> Instructions for the task
Pull out of the data below the stretch of lines bounded by the one containing "Click the Analytics" and the one containing "Task: Expand audio options dropdown arrow", both bounds included, unchanged.

> Input data
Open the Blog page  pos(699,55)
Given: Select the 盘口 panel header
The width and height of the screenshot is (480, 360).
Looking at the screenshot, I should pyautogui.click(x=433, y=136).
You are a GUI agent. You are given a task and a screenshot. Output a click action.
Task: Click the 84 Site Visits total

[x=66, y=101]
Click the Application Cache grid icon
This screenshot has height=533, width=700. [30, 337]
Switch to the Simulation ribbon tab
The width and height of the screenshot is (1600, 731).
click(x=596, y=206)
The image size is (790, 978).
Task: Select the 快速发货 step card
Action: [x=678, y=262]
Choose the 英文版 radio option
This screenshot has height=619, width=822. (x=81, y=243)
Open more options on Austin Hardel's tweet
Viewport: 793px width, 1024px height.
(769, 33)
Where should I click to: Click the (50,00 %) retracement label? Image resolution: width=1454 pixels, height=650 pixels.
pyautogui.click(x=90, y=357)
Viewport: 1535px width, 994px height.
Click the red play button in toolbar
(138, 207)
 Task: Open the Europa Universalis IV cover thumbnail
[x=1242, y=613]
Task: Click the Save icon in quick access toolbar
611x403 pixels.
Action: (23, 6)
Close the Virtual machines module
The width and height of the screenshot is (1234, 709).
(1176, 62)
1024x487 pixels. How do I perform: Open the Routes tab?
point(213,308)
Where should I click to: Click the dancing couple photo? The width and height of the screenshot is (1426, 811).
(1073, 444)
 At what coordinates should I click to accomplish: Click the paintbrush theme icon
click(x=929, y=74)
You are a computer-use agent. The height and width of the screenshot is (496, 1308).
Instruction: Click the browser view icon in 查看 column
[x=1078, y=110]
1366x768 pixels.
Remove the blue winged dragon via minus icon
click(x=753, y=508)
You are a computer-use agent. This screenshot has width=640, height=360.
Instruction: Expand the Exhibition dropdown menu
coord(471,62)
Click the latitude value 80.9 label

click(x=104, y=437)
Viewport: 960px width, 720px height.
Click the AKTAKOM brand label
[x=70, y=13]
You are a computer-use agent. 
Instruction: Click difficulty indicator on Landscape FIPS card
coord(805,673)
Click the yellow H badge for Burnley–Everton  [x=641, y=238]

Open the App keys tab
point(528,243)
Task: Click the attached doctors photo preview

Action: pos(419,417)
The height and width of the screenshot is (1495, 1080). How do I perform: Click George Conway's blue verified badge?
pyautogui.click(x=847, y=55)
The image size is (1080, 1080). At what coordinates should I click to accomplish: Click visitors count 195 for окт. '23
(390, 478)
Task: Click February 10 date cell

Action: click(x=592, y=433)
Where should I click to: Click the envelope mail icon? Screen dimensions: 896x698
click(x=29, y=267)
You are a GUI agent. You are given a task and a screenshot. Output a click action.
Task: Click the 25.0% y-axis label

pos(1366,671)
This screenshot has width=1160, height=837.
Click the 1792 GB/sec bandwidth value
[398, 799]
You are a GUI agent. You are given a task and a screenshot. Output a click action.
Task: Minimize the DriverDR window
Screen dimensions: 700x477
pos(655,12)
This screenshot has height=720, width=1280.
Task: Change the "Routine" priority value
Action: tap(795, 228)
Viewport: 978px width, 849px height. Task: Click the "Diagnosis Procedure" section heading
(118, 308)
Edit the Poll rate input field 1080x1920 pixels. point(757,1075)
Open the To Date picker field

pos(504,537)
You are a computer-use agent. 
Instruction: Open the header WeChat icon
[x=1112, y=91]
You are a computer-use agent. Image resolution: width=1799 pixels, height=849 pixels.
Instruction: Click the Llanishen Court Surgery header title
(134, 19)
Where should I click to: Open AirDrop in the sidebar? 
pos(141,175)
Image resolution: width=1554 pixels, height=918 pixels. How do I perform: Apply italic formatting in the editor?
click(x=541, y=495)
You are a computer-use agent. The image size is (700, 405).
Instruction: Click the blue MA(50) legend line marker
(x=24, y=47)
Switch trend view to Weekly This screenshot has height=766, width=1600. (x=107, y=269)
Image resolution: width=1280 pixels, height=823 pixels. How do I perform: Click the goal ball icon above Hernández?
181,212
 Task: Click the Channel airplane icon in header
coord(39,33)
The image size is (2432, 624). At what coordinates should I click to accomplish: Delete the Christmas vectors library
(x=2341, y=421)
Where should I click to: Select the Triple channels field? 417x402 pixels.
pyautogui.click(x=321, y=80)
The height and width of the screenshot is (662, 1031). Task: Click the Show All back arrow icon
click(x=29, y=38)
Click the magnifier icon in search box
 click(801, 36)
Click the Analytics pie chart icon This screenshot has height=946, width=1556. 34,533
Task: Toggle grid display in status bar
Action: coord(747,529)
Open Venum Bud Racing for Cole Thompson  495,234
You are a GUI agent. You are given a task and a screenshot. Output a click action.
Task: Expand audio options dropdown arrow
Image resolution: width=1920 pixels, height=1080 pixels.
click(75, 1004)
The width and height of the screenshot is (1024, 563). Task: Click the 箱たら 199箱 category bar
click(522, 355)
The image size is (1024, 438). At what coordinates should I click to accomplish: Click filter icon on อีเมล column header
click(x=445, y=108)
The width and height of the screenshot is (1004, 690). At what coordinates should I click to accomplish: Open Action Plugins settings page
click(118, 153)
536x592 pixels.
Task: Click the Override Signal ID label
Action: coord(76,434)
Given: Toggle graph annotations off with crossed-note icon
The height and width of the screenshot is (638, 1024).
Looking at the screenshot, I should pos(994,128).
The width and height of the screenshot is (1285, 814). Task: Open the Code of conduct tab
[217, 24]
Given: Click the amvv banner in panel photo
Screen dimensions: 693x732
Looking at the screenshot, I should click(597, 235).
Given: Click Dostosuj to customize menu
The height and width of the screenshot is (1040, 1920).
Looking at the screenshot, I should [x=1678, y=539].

> Expected answer
Click the Analytics pie chart icon This screenshot has height=946, width=1556. 34,533
Task: Toggle grid display in status bar
Action: coord(747,529)
Open Venum Bud Racing for Cole Thompson  495,234
You are a GUI agent. You are given a task and a screenshot. Output a click action.
Task: Expand audio options dropdown arrow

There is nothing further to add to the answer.